Cruz spoke more directly about Boehner with reporters at the summit.
If it is correct that the speaker, before he resigns, has cut a deal with Nancy Pelosi to fund the Obama administration for the rest of its tenure, to fund Obamacare, to fund executive amnesty, to fund Planned Parenthood, to fund implementation of this Iran deal – and then, presumably, to land in a cushy K Street job after joining with the Democrats to implement all of President Obama’s priorities, that is not the behavior one would expect of a Republican speaker of the House.
So Boehner had good reason to be fed up with Pope Ted.
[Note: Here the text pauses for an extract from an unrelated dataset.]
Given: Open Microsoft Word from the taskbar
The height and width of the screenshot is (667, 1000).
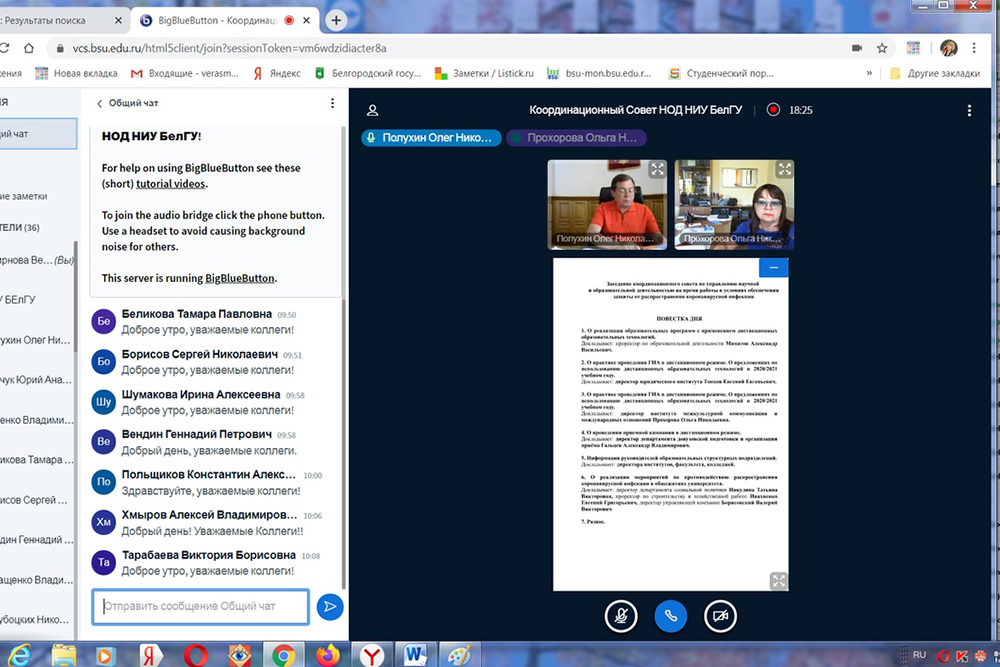Looking at the screenshot, I should point(413,655).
But my guess is that it was the other Pope’s visit that may have given Boehner absolution and emotional release from any guilt or doubt he may have had about about calling it quits and exiting the purgatory that is being a Republican congressional leader in the Age of Cruz.
From the New York Times report on Boehner’s resignation:
Looking poised and sounding rehearsed, Mr. Boehner, who stunned the capital with his news, became emotional as he recalled a moment alone with Pope Francis, who had been his guest the day before at the Capitol and who had asked the speaker to pray for him.
The announcement came just a day after Pope Francis visited the Capitol, fulfilling a 20-year dream for Mr. Boehner, the son of a tavern owner from a large Catholic family, of having a pontiff address Congress. He had a private audience with Francis before the pope spoke to a joint meeting of Congress.
Mr. Boehner wept openly as the pope addressed an audience gathered on the West Lawn of the Capitol on Thursday. He no doubt understood that it was his last grand ceremony as speaker and, indeed, a capstone to his long political career, which began in the Ohio Statehouse.